--- Set task ---
Can you output every one of the records below word for word, leaving the pictures out?

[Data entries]
----
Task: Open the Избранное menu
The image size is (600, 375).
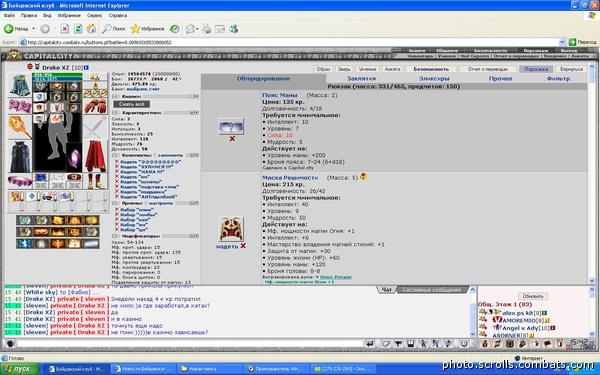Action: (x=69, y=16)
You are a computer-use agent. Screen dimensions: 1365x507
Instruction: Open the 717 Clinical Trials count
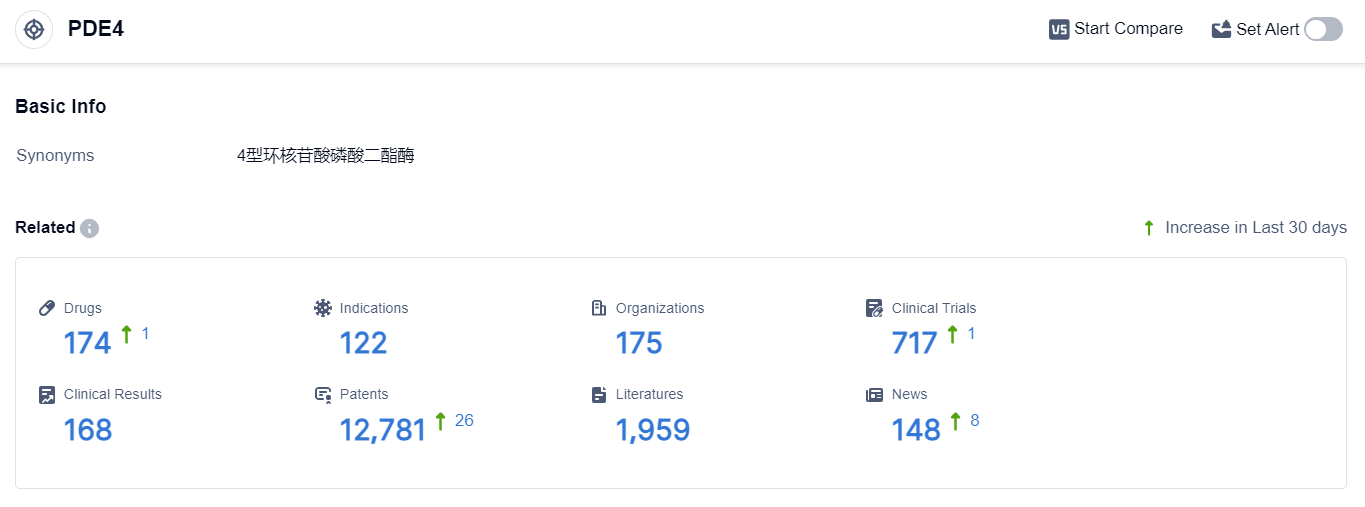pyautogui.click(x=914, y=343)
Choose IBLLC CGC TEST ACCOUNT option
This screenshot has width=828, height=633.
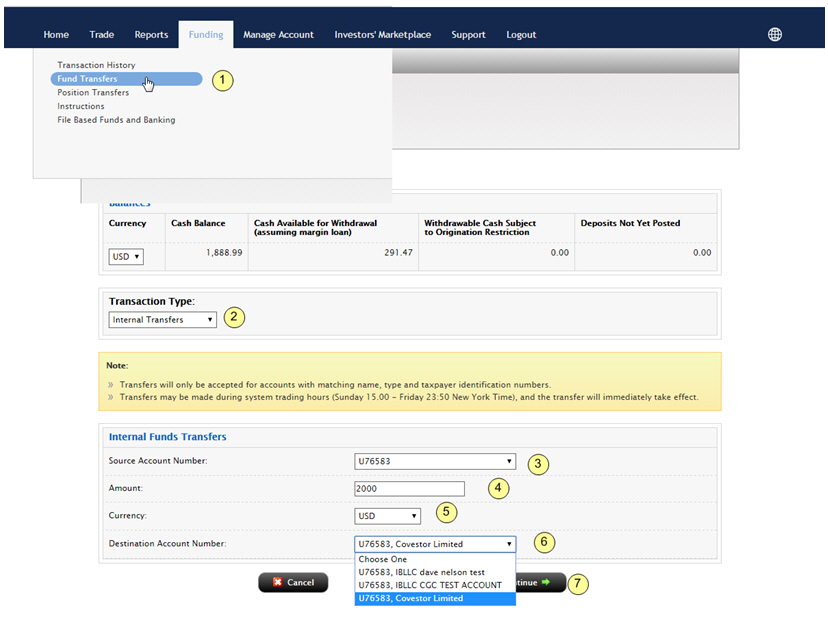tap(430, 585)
----
--- Answer to this problem ---
Task: Open the Избранное menu
The image size is (600, 375).
Action: (x=69, y=16)
You are a computer-use agent. Screen dimensions: 1365x507
Instruction: Open the 717 Clinical Trials count
pyautogui.click(x=914, y=343)
Choose IBLLC CGC TEST ACCOUNT option
This screenshot has width=828, height=633.
tap(430, 585)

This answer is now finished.